Activity
The required answer is the run of lines from the one holding "Instruction: Click the" to the end of the data below, copied exactly and free of pictures.

Data shown

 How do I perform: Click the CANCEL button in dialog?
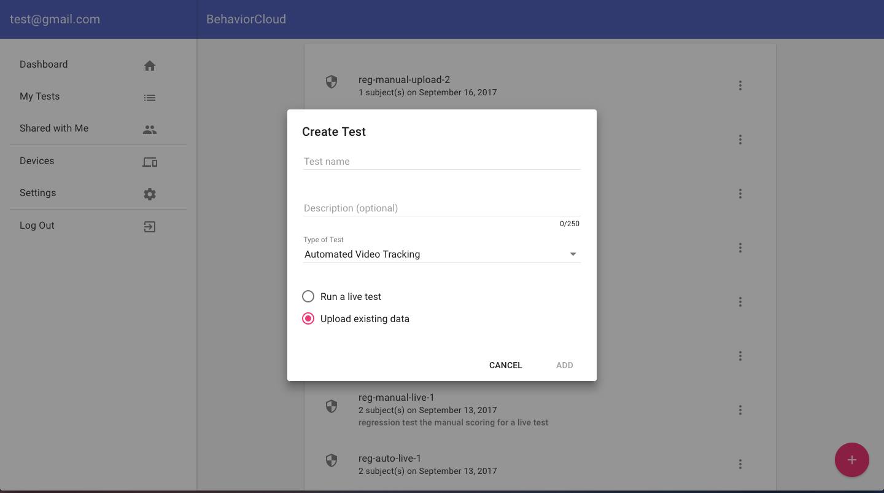pyautogui.click(x=505, y=365)
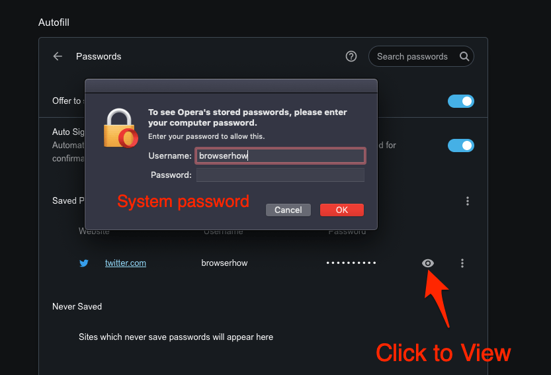The image size is (551, 375).
Task: Click into the empty Password field
Action: click(x=280, y=175)
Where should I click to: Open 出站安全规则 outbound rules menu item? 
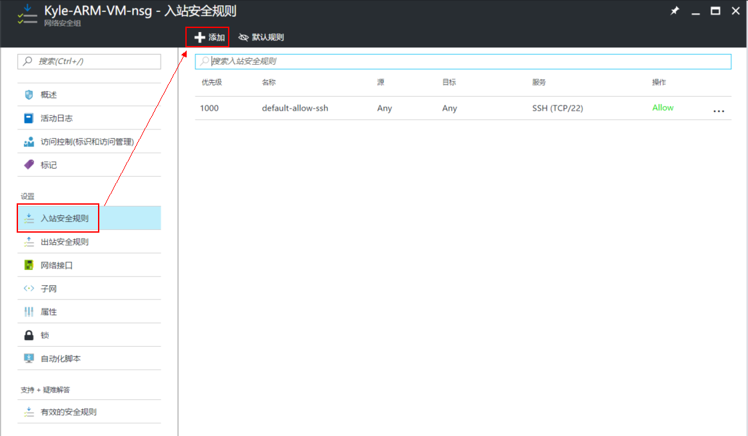(64, 242)
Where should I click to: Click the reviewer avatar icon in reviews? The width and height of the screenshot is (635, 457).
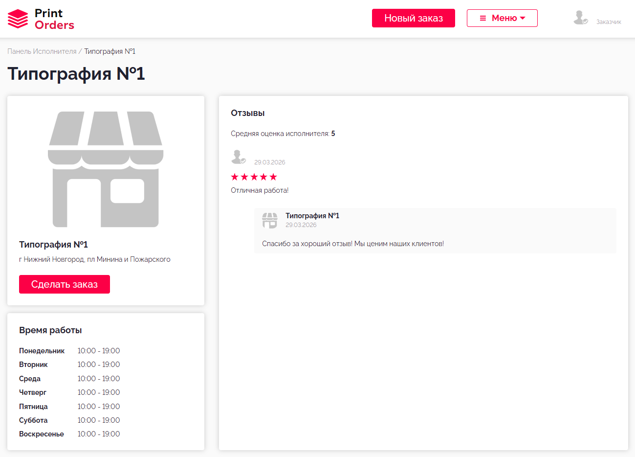click(238, 157)
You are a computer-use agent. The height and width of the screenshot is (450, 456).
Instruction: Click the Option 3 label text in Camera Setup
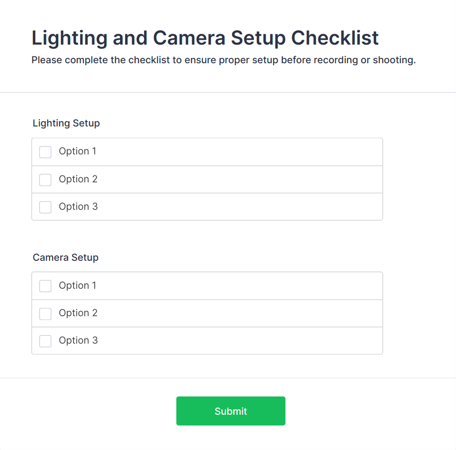[78, 340]
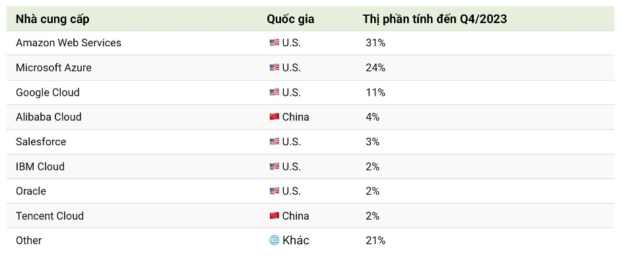The width and height of the screenshot is (621, 258).
Task: Click the U.S. flag in Oracle row
Action: tap(274, 191)
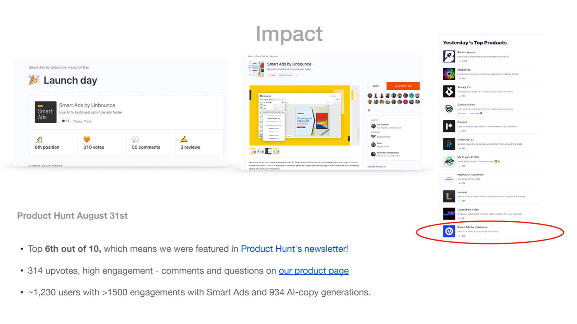Image resolution: width=577 pixels, height=324 pixels.
Task: Click the 3 reviews stat tile
Action: click(199, 143)
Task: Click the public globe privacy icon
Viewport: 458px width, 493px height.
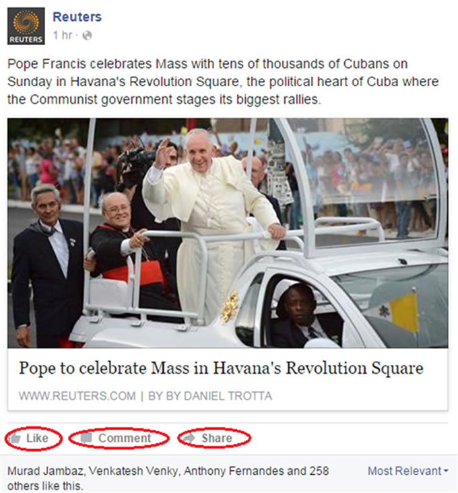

Your solution
Instruction: Click the Option 3 label text in Camera Setup
[78, 340]
The width and height of the screenshot is (621, 258).
Task: Click the U.S. flag in Oracle row
Action: tap(274, 191)
Image resolution: width=577 pixels, height=324 pixels.
Task: Click the 3 reviews stat tile
Action: click(199, 143)
Task: Click the public globe privacy icon
Viewport: 458px width, 493px height.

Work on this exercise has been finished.